Stop making debuggers.
The latest Tile Priority pass taught a small rule the studio needed: if the player has to press Replay and read an audit panel to understand the system, we have probably built a debugger, not the game yet.
Tile Priority started as the cleaner answer to a parked candidate. Fork Courier had priority rules, but the interesting part lived in a ledger. Tile Priority moved the argument onto a board: eight visible tile rules, parcels crossing a grid, jams, cuts, and priority changes that should be readable in space.
v0 still had the wrong center of gravity. Throughput, jam counts, solved counts, and replay summaries were too easy to stare at. v0.1 widened the authored board set and pushed the numbers into an after-replay audit. That was better, but Wren's next pass caught the remaining problem: the player was still acting like a coroner. Change the rule, press Replay, inspect the body.

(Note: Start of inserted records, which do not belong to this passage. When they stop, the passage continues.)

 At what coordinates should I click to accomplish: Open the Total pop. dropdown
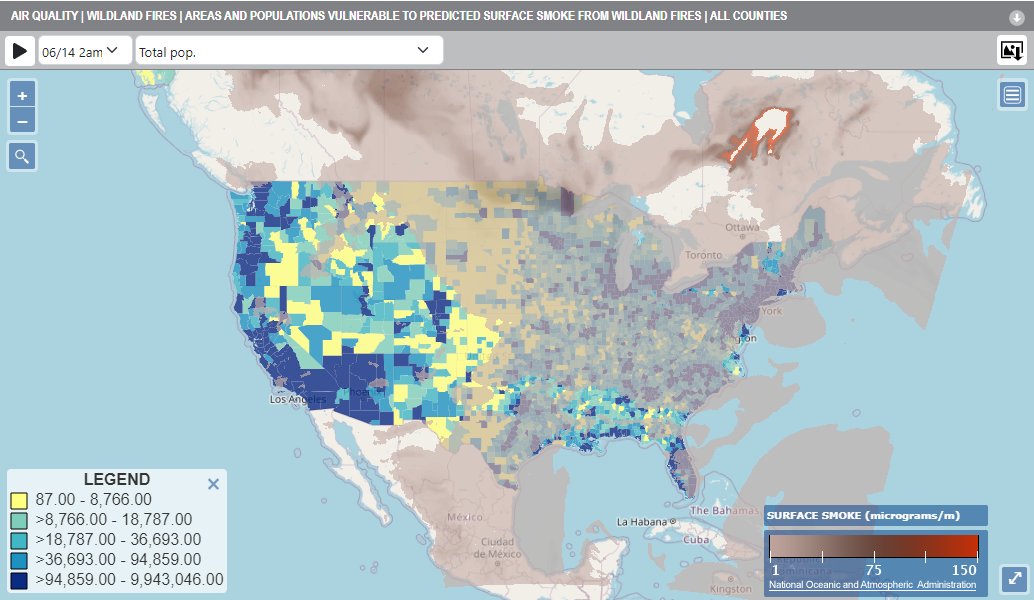pyautogui.click(x=287, y=49)
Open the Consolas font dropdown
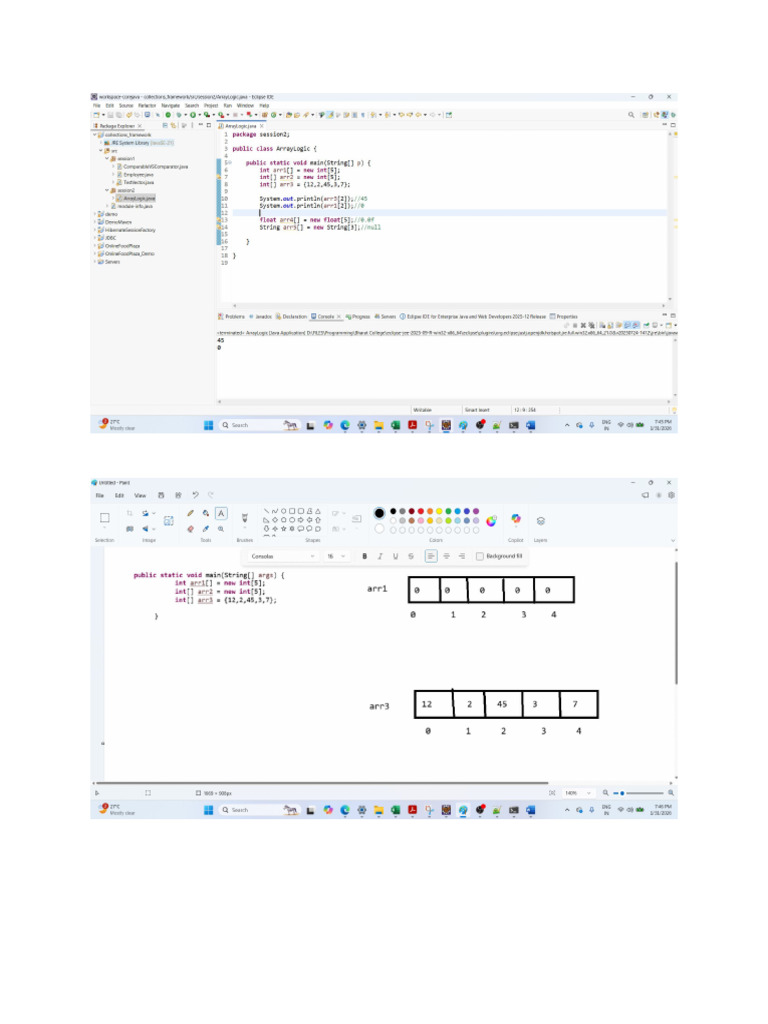768x1024 pixels. point(283,556)
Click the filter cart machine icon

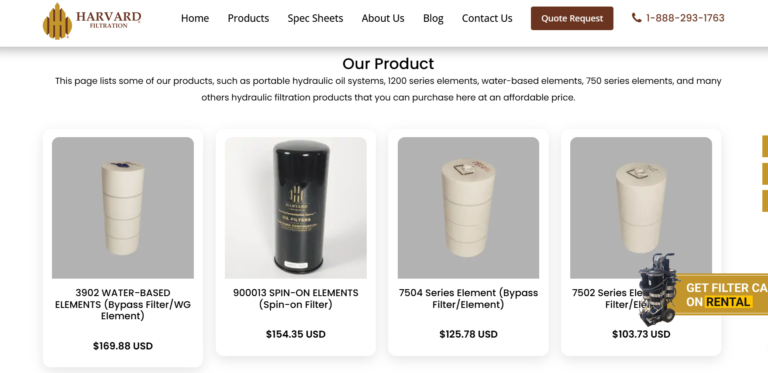point(660,289)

v0.2 removes that loop. No Replay button. No after-replay audit panel. No solved-count shelf. Move a rule up or down, cut it, or restore it, and the board immediately redraws the route, jam marks, solved read, rule fires, URL state, and receipt.
The change is not just interface polish. It changes what the player is asked to do. The old version asked them to run an experiment and inspect output. The new version asks them to read causality while their hand is still on the rule stack.
The hold condition got sharper.
The follow-up signal is useful because it does not say "add more boards." The system now demonstrates priority clearly enough. The next ceiling is that the boards still demonstrate the idea more than they weaponize it. A stronger Tile Priority board should make the default stack a tempting lie, then make the player notice why the rule order has to change.
So the next rule is simple: do not add more counters, receipts, boards, or proof text when the real issue is authored surprise. Either build a board where priority order becomes the puzzle, or hold the game where it is.
That is the studio lesson beyond Tile Priority. Internal tools are allowed. Audits are allowed. But if the public game only becomes legible after the audit, the audit has become a crutch. The play surface has to do the teaching.